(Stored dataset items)

+--

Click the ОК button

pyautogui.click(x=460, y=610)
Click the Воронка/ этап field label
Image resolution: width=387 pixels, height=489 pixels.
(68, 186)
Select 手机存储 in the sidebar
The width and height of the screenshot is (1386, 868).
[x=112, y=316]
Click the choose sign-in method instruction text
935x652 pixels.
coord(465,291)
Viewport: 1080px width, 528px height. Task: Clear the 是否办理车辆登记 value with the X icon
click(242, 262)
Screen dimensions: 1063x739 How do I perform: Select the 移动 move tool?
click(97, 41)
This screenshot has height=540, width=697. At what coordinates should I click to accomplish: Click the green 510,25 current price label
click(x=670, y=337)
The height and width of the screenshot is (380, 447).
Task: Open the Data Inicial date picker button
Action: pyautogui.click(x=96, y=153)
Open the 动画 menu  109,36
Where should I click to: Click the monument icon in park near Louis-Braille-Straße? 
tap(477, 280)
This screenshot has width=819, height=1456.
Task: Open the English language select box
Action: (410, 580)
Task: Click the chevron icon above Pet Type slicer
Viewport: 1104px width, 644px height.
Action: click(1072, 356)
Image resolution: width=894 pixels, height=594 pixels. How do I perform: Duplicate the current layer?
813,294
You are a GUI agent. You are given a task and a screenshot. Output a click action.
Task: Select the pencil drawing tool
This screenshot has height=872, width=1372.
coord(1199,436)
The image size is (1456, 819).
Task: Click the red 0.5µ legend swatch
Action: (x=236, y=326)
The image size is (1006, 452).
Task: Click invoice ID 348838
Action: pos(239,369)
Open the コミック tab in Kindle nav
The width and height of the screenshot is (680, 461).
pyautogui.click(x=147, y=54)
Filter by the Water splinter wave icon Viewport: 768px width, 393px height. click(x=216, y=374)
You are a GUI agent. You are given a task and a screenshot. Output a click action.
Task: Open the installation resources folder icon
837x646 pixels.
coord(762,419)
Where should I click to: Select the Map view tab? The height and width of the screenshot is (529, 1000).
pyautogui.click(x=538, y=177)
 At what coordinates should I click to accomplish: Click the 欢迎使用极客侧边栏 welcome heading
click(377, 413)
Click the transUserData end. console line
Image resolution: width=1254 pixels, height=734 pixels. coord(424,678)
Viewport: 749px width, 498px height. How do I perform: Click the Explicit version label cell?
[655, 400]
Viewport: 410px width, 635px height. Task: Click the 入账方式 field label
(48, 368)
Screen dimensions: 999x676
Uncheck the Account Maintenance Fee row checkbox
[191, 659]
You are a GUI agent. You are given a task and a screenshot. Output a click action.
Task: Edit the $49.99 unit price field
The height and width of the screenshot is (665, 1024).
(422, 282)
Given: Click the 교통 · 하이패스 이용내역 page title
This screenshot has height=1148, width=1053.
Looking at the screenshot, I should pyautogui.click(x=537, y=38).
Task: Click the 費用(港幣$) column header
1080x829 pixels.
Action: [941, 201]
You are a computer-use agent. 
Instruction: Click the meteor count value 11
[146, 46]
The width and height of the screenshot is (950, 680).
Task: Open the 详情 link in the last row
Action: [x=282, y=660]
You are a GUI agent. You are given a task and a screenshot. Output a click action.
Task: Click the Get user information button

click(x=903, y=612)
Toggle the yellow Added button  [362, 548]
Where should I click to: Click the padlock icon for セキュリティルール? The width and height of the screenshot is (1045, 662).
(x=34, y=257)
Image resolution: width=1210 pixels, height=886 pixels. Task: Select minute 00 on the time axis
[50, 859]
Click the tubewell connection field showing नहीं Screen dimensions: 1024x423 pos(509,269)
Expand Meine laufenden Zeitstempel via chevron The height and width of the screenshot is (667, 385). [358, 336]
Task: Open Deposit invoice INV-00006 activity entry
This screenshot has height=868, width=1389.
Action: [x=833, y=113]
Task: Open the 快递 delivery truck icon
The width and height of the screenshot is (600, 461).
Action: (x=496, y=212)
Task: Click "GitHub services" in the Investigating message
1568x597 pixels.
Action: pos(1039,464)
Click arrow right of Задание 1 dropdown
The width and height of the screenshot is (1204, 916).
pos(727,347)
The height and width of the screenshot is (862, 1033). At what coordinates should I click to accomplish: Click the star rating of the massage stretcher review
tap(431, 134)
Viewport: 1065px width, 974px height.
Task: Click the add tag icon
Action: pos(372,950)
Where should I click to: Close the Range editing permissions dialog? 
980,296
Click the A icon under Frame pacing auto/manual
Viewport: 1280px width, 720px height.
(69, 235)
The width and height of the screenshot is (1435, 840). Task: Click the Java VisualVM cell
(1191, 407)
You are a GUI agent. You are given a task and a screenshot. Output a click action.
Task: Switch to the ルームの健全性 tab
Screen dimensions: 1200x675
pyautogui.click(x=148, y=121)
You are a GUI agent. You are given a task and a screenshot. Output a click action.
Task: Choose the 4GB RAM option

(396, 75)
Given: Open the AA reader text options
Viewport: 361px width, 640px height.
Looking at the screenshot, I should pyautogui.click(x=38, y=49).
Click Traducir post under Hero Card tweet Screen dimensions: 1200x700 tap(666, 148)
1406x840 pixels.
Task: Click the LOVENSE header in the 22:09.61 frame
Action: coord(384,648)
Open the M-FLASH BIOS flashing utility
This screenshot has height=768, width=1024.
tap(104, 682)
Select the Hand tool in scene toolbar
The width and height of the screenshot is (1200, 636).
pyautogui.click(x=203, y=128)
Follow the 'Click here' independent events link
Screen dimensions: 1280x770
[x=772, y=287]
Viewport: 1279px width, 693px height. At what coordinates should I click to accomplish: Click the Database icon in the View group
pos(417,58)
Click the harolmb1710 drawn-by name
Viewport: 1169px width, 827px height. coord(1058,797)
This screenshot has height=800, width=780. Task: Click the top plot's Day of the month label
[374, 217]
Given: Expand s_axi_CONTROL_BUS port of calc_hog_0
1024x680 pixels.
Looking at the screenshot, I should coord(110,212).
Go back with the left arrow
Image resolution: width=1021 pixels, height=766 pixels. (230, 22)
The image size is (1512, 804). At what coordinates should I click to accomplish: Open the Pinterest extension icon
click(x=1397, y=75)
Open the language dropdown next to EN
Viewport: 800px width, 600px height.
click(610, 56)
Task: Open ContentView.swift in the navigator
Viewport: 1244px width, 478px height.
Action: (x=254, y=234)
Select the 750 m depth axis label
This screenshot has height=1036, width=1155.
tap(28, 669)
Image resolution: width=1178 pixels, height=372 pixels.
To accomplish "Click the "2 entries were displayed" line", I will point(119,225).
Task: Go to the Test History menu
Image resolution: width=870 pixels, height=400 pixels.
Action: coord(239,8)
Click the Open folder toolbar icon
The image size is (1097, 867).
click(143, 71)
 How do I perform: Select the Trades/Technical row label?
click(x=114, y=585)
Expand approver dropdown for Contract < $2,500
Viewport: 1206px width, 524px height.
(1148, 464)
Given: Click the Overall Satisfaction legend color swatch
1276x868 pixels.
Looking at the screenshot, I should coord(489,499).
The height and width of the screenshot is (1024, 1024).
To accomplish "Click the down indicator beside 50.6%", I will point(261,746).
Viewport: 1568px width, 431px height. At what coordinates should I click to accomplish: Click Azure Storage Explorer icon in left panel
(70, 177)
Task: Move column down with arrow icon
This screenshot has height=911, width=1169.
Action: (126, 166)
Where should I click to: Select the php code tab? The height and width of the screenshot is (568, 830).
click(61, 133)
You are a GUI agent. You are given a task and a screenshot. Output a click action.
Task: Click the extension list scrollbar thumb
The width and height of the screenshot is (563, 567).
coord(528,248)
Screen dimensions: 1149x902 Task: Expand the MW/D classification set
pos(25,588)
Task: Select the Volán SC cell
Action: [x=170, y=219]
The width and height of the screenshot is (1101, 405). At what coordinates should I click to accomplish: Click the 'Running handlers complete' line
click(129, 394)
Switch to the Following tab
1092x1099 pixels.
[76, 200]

+--

### Exercise requirements
Return every line above where "menu" appears.

### Result
Open the 动画 menu  109,36
Task: Go to the Test History menu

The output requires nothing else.